== Segment start ==

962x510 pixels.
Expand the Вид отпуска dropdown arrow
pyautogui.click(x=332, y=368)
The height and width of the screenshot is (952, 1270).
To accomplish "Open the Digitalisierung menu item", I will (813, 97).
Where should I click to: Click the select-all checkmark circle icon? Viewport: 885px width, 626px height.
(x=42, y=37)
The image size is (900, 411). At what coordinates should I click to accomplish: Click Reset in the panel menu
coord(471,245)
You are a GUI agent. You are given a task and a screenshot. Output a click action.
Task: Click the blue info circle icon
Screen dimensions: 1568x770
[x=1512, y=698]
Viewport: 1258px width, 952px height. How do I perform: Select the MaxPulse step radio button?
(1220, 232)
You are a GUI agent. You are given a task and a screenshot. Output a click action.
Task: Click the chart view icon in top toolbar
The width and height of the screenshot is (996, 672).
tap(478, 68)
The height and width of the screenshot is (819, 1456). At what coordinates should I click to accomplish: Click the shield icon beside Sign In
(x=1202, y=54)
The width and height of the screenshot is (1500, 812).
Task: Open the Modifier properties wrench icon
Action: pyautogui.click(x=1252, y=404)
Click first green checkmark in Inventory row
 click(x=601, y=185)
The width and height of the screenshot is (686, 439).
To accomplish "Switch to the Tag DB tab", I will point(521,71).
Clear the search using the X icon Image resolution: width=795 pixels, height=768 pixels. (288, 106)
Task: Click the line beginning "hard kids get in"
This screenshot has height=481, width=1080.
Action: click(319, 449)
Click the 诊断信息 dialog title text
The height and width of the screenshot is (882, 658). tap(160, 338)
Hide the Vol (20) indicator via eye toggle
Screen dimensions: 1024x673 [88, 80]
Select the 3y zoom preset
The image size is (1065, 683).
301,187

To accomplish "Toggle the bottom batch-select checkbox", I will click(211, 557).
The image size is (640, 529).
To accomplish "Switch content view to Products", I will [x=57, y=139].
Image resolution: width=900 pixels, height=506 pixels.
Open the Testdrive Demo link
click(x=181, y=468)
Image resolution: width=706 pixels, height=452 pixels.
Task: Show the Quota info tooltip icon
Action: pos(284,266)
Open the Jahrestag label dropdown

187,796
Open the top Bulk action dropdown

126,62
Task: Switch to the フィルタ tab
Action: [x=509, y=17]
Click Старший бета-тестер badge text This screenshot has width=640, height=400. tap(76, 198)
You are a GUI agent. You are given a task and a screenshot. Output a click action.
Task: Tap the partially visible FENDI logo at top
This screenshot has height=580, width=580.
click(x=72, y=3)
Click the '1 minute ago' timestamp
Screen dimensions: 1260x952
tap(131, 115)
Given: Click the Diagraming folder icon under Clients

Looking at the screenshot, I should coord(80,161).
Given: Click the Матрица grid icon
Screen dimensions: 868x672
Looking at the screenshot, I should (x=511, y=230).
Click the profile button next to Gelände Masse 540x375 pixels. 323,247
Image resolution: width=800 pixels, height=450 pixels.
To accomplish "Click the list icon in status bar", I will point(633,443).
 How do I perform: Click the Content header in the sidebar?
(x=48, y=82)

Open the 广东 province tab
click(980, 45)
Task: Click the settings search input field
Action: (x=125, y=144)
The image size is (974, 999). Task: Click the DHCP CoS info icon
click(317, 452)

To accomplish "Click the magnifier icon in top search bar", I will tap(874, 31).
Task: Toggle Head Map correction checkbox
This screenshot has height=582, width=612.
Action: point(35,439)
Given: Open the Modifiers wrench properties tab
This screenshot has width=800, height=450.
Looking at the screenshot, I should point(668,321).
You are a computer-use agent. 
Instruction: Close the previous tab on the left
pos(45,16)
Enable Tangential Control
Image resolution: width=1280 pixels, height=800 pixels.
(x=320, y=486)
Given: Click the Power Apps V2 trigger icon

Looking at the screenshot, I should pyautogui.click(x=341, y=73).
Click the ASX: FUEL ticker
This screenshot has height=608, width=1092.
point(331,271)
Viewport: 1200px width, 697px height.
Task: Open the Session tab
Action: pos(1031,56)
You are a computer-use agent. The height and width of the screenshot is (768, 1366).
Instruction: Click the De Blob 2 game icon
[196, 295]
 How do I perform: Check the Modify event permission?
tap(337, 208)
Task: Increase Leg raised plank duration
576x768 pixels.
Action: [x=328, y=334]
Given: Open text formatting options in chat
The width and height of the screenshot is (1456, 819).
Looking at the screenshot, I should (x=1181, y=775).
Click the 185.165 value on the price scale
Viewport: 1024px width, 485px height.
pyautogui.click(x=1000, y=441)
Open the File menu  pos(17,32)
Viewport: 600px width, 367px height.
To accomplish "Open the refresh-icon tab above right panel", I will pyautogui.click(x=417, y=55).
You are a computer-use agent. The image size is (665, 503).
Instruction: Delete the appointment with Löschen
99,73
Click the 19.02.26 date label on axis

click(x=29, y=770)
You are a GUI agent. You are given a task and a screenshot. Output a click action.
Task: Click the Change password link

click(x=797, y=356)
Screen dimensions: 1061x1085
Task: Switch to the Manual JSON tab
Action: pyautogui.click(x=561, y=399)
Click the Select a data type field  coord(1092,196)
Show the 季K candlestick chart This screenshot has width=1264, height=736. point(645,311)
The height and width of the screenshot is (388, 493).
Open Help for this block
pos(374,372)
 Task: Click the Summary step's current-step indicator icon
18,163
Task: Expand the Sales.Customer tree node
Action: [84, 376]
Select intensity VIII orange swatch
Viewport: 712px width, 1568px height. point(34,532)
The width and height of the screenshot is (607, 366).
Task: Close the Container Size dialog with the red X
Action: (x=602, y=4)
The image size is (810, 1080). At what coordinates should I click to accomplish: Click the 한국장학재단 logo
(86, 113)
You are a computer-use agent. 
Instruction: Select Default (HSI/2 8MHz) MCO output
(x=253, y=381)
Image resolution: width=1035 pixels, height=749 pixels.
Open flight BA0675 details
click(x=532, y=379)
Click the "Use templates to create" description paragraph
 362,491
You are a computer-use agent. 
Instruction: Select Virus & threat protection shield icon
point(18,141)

== Segment end ==

§ **PROBLEM STATEMENT**
Copy, without any change, the lines above from the one containing "Open flight BA0675 details" to the end, both ends included. Add nothing else.

§ **PROBLEM SOLUTION**
Open flight BA0675 details
click(x=532, y=379)
Click the "Use templates to create" description paragraph
 362,491
You are a computer-use agent. 
Instruction: Select Virus & threat protection shield icon
point(18,141)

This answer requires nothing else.